═════ The records ═════

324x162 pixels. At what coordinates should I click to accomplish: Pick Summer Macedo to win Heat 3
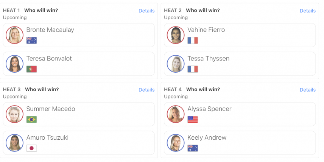pyautogui.click(x=79, y=114)
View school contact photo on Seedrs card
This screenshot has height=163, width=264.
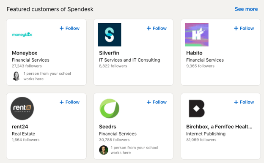(x=104, y=150)
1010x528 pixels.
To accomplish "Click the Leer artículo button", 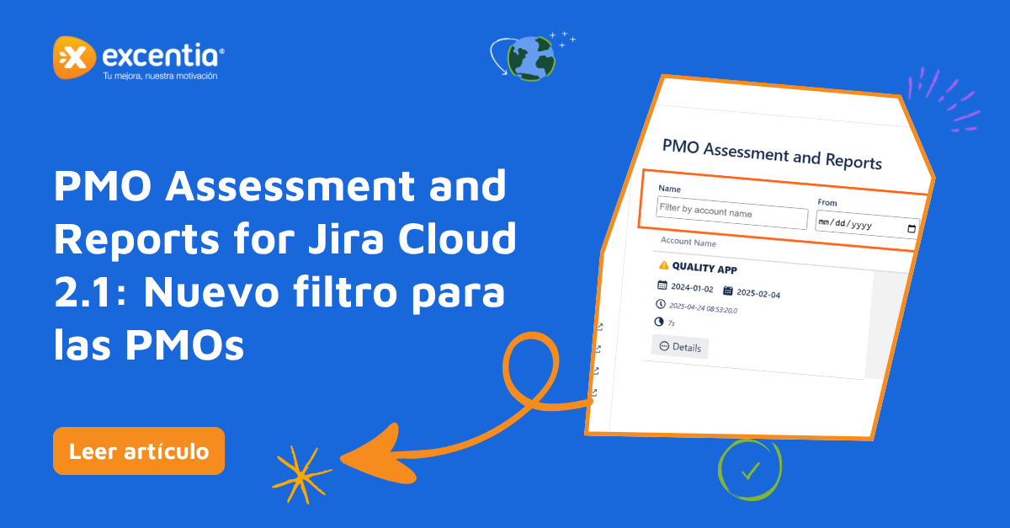I will [139, 451].
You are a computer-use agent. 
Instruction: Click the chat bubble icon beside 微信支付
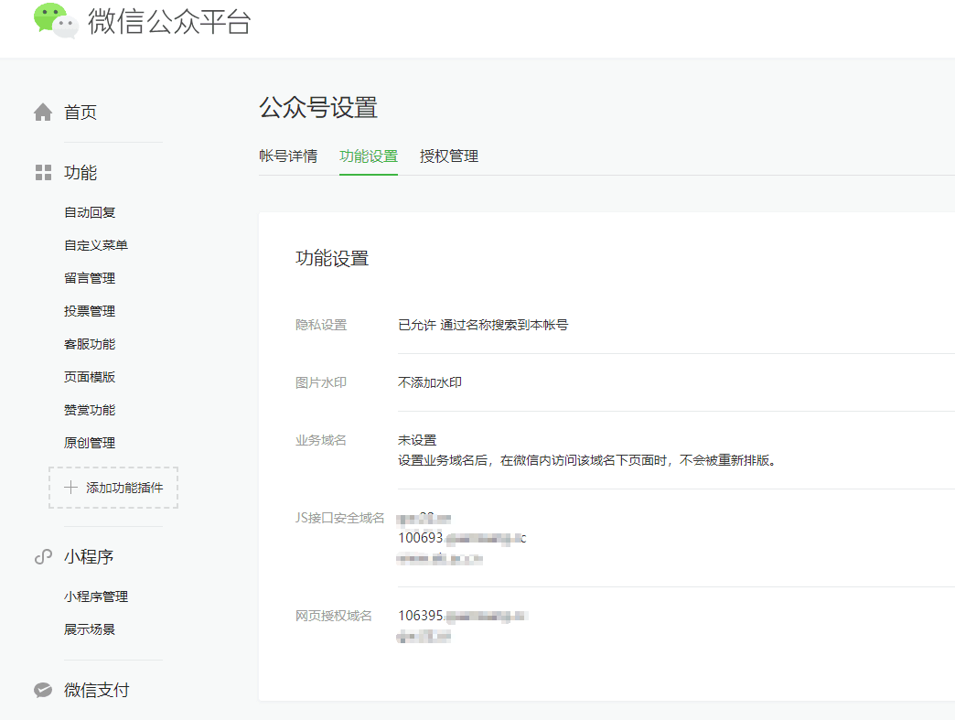[x=42, y=689]
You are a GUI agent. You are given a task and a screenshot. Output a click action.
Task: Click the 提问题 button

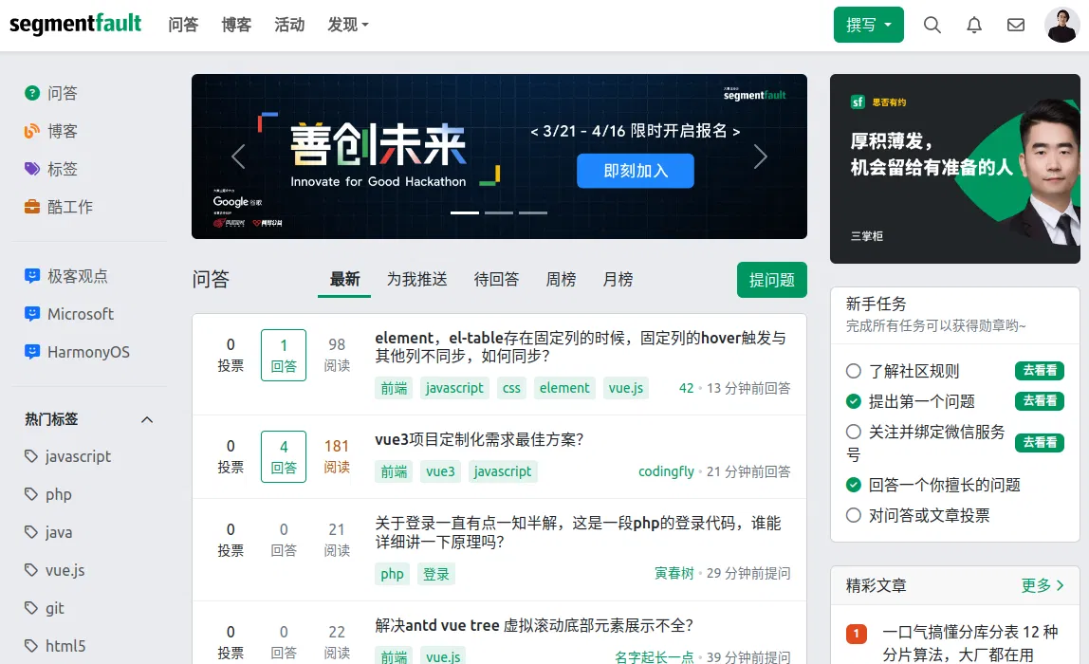tap(771, 280)
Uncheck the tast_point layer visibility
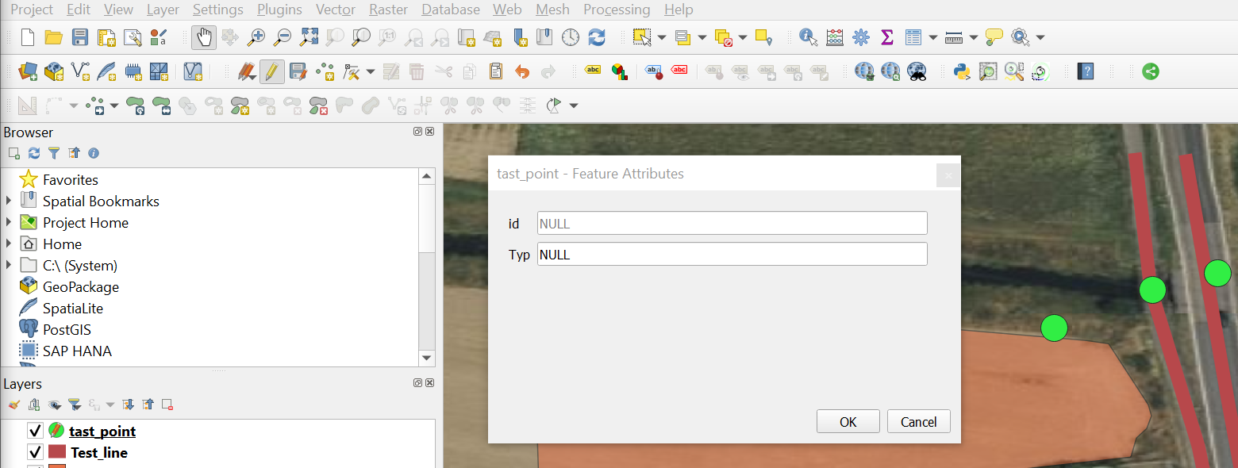The height and width of the screenshot is (468, 1238). (35, 431)
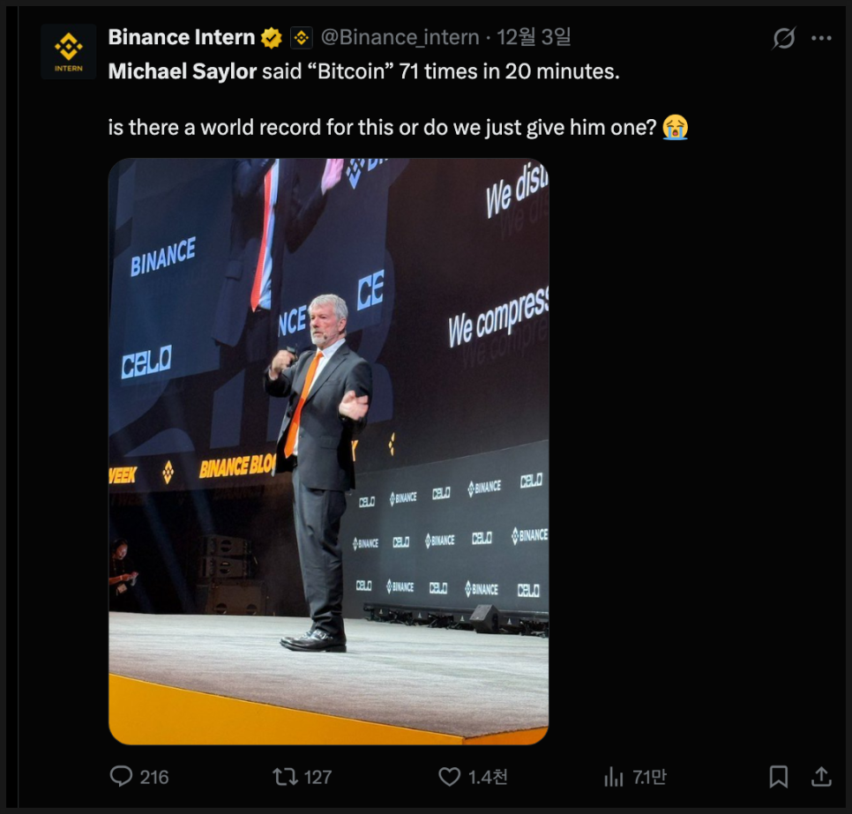Click the 12월 3일 post date
The width and height of the screenshot is (852, 814).
[x=534, y=38]
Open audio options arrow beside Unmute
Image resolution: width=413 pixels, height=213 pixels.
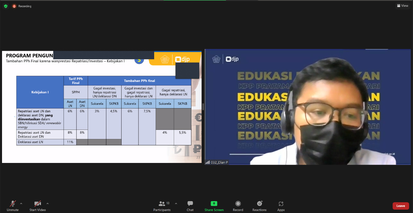(x=21, y=204)

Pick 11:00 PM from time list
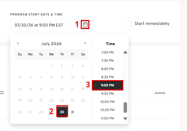pyautogui.click(x=107, y=118)
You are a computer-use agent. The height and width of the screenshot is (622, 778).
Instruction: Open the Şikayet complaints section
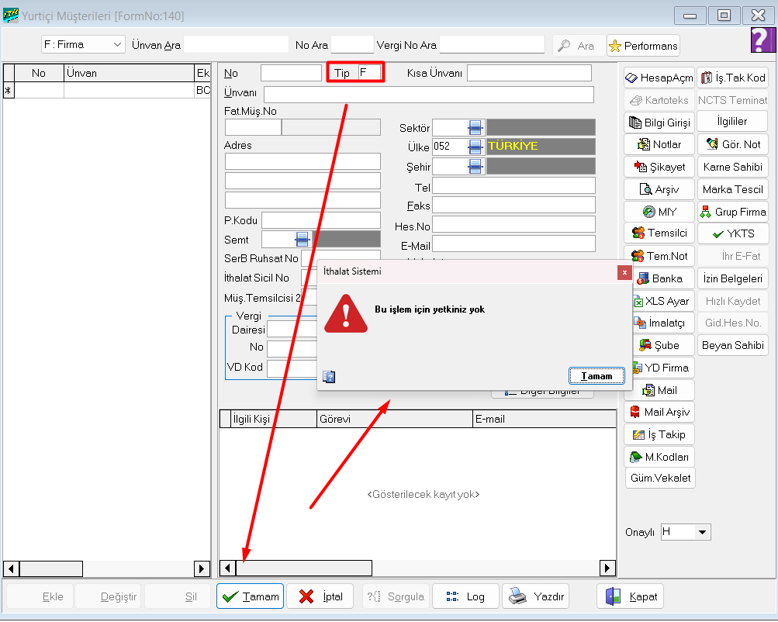[659, 167]
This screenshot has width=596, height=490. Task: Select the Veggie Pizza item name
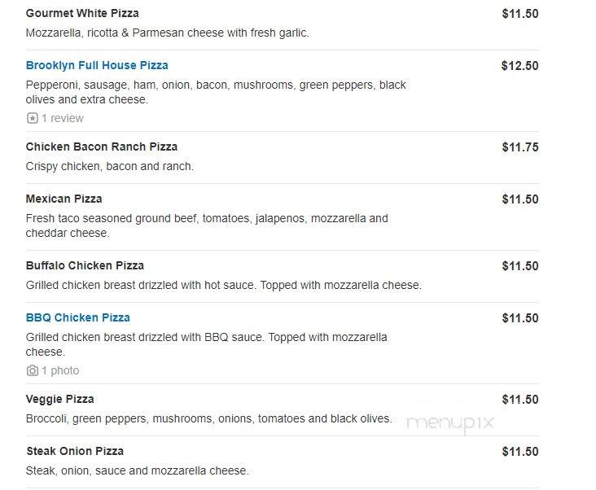(x=60, y=399)
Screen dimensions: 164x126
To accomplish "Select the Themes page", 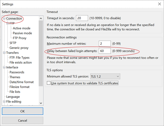I will click(x=15, y=77).
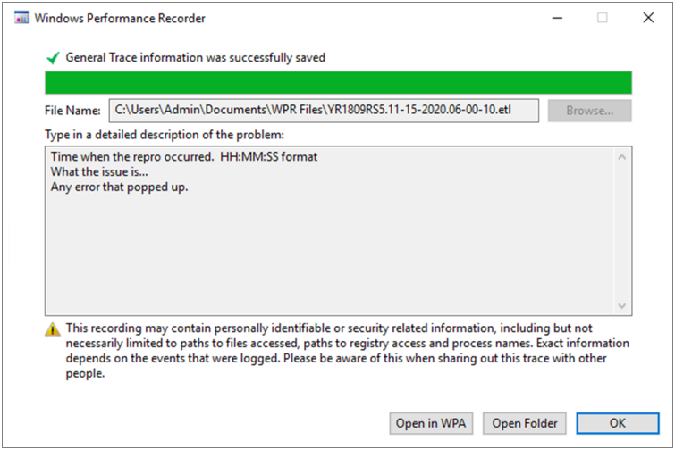This screenshot has width=675, height=449.
Task: Click the 'What the issue is...' line
Action: click(x=99, y=172)
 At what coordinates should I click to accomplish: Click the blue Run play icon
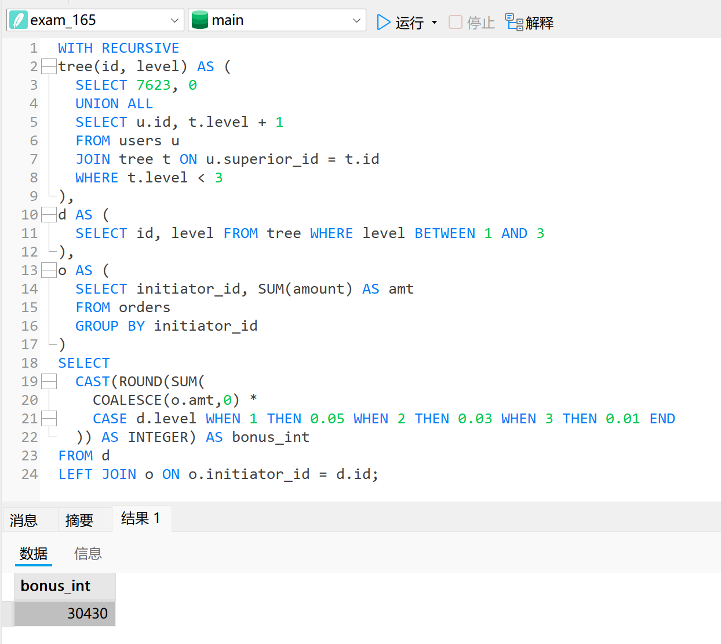pos(383,23)
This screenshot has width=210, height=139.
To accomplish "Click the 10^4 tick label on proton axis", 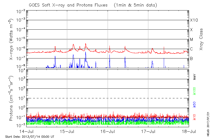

═════

To do.
Every line of the listing that includes the word "agent" must be copied.

Answer area.
You are a computer-use agent. 
You are a GUI agent. You are given a task and a screenshot. Output a click action.
You are a computer-use agent. The height and width of the screenshot is (622, 778).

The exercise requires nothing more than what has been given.